Prepared by F. Sheeka.
This notebook aims at illustrating the Statistics Explained article on Digital economy and society statistics - households and individuals.
Figure 1: Internet access and broadband internet connections of households, EU-28, 2008-2018 (% of all households)
library(ggplot2)
library(tidyr)
library(repr)
library(dplyr)
library(devtools)
library(restatapi)
Attaching package: ‘dplyr’ The following objects are masked from ‘package:stats’: filter, lag The following objects are masked from ‘package:base’: intersect, setdiff, setequal, union Loading required package: usethis restatapi: - config file with the API version 1 loaded from GitHub (the 'current' API version number is 1). - 2 from the 4 cores are used for parallel computing. - 'libcurl' will be used for file download. - the Table of contents (TOC) was not pre-loaded into the deafult cache ('.restatapi_env').
I've called it dataset1_1 so we can differentiate from the other dataset we are pulling
dataset1_1 <- get_eurostat_data(id="isoc_ci_in_h",
filters = list(geo = "EU28", unit = "PC_HH", hhtyp = "TOTAL"),
date_filter = "2008:2018")
dataset1_1$indic_is <- "INT_ACCESS"
dataset1_2 <- get_eurostat_data(id="isoc_ci_it_h",
filters = list(geo = "EU28", unit = "PC_HH", hhtyp = "TOTAL", indic_is = "H_BROAD"),
date_filter = "2008:2018")
dataset_fig1 <- rbind(dataset1_1, dataset1_2)
dataset_fig1$time<-as.numeric(as.character(dataset_fig1$time))
dataset_fig1
unit | hhtyp | geo | time | values | indic_is |
---|---|---|---|---|---|
<fct> | <fct> | <fct> | <dbl> | <dbl> | <fct> |
PC_HH | TOTAL | EU28 | 2008 | 60 | INT_ACCESS |
PC_HH | TOTAL | EU28 | 2009 | 66 | INT_ACCESS |
PC_HH | TOTAL | EU28 | 2010 | 70 | INT_ACCESS |
PC_HH | TOTAL | EU28 | 2011 | 73 | INT_ACCESS |
PC_HH | TOTAL | EU28 | 2012 | 76 | INT_ACCESS |
PC_HH | TOTAL | EU28 | 2013 | 79 | INT_ACCESS |
PC_HH | TOTAL | EU28 | 2014 | 81 | INT_ACCESS |
PC_HH | TOTAL | EU28 | 2015 | 83 | INT_ACCESS |
PC_HH | TOTAL | EU28 | 2016 | 85 | INT_ACCESS |
PC_HH | TOTAL | EU28 | 2017 | 87 | INT_ACCESS |
PC_HH | TOTAL | EU28 | 2018 | 89 | INT_ACCESS |
PC_HH | TOTAL | EU28 | 2008 | 48 | H_BROAD |
PC_HH | TOTAL | EU28 | 2009 | 56 | H_BROAD |
PC_HH | TOTAL | EU28 | 2010 | 61 | H_BROAD |
PC_HH | TOTAL | EU28 | 2011 | 67 | H_BROAD |
PC_HH | TOTAL | EU28 | 2012 | 72 | H_BROAD |
PC_HH | TOTAL | EU28 | 2013 | 76 | H_BROAD |
PC_HH | TOTAL | EU28 | 2014 | 78 | H_BROAD |
PC_HH | TOTAL | EU28 | 2015 | 80 | H_BROAD |
PC_HH | TOTAL | EU28 | 2016 | 83 | H_BROAD |
PC_HH | TOTAL | EU28 | 2017 | 85 | H_BROAD |
PC_HH | TOTAL | EU28 | 2018 | 86 | H_BROAD |
options(repr.plot.width/height): changes the size of your graph.
ggplot2: the package that facilitates data visualisation.
data: the dataframe/dataset you would like ggplot to visualise.
aes: your axes!
geom_line(), geom_bar() and more: define what type of graph you would like to build.
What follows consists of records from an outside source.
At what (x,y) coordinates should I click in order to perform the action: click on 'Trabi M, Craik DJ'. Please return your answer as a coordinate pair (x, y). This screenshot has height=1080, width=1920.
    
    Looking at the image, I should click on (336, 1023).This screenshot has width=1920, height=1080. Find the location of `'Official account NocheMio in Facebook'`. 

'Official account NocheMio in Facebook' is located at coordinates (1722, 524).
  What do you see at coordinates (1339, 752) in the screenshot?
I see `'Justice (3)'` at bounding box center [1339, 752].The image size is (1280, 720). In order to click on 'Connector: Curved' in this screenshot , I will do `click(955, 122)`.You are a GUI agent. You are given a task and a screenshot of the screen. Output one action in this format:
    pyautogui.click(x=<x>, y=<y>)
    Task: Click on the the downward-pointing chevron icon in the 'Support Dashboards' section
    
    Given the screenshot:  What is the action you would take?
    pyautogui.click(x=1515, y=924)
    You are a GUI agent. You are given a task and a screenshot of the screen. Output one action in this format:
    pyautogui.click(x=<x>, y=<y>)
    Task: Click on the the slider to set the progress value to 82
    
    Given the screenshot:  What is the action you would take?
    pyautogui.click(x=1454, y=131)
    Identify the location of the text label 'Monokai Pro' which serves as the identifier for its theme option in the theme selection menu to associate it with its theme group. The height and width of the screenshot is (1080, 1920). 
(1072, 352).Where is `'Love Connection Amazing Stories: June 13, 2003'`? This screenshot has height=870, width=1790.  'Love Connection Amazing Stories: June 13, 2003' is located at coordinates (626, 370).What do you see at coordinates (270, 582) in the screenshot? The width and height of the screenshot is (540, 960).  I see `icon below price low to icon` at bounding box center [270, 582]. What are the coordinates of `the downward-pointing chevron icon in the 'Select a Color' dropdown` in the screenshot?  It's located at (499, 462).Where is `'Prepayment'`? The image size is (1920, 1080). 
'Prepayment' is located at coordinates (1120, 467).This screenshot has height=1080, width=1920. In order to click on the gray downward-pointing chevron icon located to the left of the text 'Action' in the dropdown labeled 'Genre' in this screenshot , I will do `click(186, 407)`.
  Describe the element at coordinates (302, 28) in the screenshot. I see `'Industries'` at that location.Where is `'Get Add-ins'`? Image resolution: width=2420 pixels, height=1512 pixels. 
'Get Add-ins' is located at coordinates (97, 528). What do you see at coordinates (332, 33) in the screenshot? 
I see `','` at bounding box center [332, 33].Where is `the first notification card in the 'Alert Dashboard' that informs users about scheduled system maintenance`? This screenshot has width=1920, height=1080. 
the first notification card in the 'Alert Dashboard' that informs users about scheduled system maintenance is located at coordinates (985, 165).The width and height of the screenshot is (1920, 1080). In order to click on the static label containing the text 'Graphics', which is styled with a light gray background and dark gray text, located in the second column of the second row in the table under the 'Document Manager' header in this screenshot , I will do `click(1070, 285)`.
I am building a line graph, so I am using geom_line().
scale_colour_manual: controls the colours of your lines, the labels for your lines, and the name of the legend (which in my case, is blank).
ggtitle: the name of the graph.
scale_y/x_continuous: changes the scale of your x and y axes.
theme(text = element_text: changes the size of your font.
y/xlab: labels the x and y axes.
More information:
options(repr.plot.width=20, repr.plot.height=10)
ggplot(data=dataset_fig1, aes(x=time, y=values, group=factor(indic_is),
color=factor(indic_is))) +
geom_line() +
scale_color_manual(values = c("#F06423", "#276EB4"), labels = c("Internet access",
"Broadband connection"), , name = " ") +
ggtitle("Internet access and broadband internet connections of households, EU-28, 2008-2018 (% of all households)") +
scale_y_continuous(limits = c(0, 100), breaks = seq(0, 180, by = 25)) +
scale_x_continuous(limits = c(2008, 2018), breaks = seq(2008, 2018, by = 1)) +
theme(text = element_text(size = 20)) +
ylab(" ") +
xlab(" ")